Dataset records
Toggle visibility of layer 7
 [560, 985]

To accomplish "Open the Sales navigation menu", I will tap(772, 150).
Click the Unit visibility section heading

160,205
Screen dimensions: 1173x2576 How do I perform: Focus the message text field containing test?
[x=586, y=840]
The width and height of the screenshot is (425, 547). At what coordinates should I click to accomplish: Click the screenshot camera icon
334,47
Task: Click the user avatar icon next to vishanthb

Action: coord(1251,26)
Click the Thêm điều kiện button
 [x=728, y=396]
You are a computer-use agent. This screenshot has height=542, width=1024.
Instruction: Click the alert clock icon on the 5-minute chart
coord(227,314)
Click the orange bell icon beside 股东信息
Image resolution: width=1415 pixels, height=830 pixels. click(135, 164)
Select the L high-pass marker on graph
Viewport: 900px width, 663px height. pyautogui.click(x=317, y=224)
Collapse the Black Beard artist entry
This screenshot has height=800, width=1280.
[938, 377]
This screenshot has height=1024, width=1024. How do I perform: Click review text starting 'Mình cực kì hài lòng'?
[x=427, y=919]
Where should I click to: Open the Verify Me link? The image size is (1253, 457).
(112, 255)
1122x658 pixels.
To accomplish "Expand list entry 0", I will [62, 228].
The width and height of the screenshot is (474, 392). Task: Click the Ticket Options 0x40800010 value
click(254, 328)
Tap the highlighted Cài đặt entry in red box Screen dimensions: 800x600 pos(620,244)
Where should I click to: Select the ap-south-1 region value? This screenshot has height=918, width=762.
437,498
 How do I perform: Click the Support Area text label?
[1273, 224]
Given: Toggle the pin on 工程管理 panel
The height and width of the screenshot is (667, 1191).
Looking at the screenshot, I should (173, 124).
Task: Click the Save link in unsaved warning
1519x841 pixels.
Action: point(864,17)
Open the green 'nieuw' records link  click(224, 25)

*HOW TO COMPLETE THIS TASK:* If a line in the records contains the word "will", copy it.

*RESULT OF THE TASK:*
To accomplish "Open the Sales navigation menu", I will tap(772, 150).
To accomplish "Expand list entry 0", I will [62, 228].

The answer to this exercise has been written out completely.